Problem description | Within the records below, find the line containing "Conócenos (75, 174)". Reproduce it and each line after it exactly, and nothing else.

[Source records]
>>>>>

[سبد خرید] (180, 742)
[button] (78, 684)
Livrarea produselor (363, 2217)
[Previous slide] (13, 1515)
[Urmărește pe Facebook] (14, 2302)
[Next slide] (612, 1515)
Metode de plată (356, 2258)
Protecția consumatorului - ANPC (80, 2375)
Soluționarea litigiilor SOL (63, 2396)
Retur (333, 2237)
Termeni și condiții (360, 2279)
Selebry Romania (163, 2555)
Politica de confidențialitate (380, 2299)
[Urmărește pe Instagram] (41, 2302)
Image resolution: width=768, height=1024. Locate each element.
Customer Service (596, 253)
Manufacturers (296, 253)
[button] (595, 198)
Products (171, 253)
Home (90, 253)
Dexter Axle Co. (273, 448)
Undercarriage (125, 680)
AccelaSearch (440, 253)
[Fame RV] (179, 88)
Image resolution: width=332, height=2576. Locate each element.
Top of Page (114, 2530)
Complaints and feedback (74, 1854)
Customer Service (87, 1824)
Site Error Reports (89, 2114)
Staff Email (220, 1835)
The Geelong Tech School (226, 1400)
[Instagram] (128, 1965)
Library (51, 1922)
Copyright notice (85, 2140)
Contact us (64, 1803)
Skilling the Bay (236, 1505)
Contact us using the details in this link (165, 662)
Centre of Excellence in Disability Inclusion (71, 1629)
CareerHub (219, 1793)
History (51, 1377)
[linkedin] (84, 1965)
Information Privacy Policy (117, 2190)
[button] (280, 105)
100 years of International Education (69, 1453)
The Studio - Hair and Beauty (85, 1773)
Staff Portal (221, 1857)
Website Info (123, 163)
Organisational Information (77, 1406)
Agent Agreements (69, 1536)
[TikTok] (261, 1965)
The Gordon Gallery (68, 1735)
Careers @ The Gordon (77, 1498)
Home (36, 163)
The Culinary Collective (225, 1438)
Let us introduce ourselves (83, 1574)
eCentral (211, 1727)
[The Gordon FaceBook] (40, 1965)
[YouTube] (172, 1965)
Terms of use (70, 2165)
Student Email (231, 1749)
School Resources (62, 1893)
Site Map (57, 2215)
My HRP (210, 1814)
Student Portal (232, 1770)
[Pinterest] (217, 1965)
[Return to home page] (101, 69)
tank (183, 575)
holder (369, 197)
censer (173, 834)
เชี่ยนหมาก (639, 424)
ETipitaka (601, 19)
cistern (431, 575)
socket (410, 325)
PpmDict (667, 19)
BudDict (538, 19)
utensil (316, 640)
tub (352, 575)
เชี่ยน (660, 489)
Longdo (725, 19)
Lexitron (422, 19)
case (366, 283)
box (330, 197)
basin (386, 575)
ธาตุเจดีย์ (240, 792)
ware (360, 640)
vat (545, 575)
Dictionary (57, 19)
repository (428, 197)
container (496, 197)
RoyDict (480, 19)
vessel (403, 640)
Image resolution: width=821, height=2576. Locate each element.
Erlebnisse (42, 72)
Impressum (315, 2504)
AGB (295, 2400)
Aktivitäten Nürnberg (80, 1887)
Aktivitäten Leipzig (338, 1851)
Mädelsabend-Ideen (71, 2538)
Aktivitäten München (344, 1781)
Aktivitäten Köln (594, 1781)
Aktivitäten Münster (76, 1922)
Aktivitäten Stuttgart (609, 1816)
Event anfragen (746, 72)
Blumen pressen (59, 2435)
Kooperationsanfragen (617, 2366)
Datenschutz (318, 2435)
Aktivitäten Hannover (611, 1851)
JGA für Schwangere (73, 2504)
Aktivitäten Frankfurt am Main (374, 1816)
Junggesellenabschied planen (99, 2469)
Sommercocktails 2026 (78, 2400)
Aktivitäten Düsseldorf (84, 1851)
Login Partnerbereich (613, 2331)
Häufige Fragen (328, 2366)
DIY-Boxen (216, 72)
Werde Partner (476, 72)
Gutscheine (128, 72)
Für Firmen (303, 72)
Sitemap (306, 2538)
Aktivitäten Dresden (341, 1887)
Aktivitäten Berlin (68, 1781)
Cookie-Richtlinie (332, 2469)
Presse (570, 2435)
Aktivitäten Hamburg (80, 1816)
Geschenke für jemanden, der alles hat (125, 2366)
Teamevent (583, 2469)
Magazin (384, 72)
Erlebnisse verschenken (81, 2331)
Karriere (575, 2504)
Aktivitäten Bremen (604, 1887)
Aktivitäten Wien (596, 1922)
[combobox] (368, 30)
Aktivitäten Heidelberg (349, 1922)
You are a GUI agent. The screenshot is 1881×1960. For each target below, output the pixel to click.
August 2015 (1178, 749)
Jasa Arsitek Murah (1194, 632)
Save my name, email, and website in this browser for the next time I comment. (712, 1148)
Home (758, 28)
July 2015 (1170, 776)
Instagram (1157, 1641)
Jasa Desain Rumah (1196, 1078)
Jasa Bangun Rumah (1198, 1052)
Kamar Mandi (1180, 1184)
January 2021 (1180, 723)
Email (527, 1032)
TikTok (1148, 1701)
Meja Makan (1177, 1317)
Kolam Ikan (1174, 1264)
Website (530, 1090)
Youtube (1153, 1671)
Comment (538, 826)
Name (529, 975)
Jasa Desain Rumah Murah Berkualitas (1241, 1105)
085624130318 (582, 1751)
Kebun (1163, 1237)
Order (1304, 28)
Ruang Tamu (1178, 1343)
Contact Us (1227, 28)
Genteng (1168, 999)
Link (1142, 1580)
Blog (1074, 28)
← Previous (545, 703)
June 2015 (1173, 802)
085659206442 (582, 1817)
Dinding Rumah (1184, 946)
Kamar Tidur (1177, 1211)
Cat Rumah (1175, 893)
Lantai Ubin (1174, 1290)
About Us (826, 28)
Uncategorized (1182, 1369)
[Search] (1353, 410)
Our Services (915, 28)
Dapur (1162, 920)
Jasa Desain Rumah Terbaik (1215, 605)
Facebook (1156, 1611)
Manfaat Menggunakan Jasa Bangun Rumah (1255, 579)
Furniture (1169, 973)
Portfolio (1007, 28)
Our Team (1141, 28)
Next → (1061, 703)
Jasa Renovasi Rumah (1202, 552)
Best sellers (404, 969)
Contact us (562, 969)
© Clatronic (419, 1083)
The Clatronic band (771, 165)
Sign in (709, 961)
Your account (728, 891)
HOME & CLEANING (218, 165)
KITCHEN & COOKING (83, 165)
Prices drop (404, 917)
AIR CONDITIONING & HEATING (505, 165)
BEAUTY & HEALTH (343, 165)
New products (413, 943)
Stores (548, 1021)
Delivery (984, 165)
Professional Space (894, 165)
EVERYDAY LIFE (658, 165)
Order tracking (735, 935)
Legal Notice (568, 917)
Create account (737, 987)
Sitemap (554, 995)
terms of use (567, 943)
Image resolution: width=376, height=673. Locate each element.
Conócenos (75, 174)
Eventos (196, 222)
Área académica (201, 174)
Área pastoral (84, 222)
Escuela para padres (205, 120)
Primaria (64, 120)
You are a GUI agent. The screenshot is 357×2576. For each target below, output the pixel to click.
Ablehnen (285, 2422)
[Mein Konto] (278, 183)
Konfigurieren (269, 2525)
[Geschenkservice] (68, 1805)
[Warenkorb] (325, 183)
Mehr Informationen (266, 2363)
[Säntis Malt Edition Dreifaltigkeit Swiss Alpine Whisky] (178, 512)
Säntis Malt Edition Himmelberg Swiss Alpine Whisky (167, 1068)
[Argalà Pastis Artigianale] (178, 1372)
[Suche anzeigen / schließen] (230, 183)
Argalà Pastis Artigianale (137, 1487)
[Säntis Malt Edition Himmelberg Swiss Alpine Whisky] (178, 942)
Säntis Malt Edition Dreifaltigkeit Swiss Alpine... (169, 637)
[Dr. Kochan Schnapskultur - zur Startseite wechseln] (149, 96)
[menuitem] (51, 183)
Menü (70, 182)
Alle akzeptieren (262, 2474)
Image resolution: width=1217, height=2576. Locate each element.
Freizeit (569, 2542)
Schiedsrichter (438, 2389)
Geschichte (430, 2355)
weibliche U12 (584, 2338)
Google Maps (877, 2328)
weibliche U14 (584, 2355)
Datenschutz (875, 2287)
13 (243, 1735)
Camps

<<<<<

Output of the task |
Conócenos (75, 174)
Eventos (196, 222)
Área académica (201, 174)
Área pastoral (84, 222)
Escuela para padres (205, 120)
Primaria (64, 120)
You are a GUI agent. The screenshot is 357×2576. For each target below, output the pixel to click.
Ablehnen (285, 2422)
[Mein Konto] (278, 183)
Konfigurieren (269, 2525)
[Geschenkservice] (68, 1805)
[Warenkorb] (325, 183)
Mehr Informationen (266, 2363)
[Säntis Malt Edition Dreifaltigkeit Swiss Alpine Whisky] (178, 512)
Säntis Malt Edition Himmelberg Swiss Alpine Whisky (167, 1068)
[Argalà Pastis Artigianale] (178, 1372)
[Suche anzeigen / schließen] (230, 183)
Argalà Pastis Artigianale (137, 1487)
[Säntis Malt Edition Himmelberg Swiss Alpine Whisky] (178, 942)
Säntis Malt Edition Dreifaltigkeit Swiss Alpine... (169, 637)
[Dr. Kochan Schnapskultur - zur Startseite wechseln] (149, 96)
[menuitem] (51, 183)
Menü (70, 182)
Alle akzeptieren (262, 2474)
Image resolution: width=1217, height=2576. Locate each element.
Freizeit (569, 2542)
Schiedsrichter (438, 2389)
Geschichte (430, 2355)
weibliche U12 (584, 2338)
Google Maps (877, 2328)
weibliche U14 (584, 2355)
Datenschutz (875, 2287)
13 (243, 1735)
Camps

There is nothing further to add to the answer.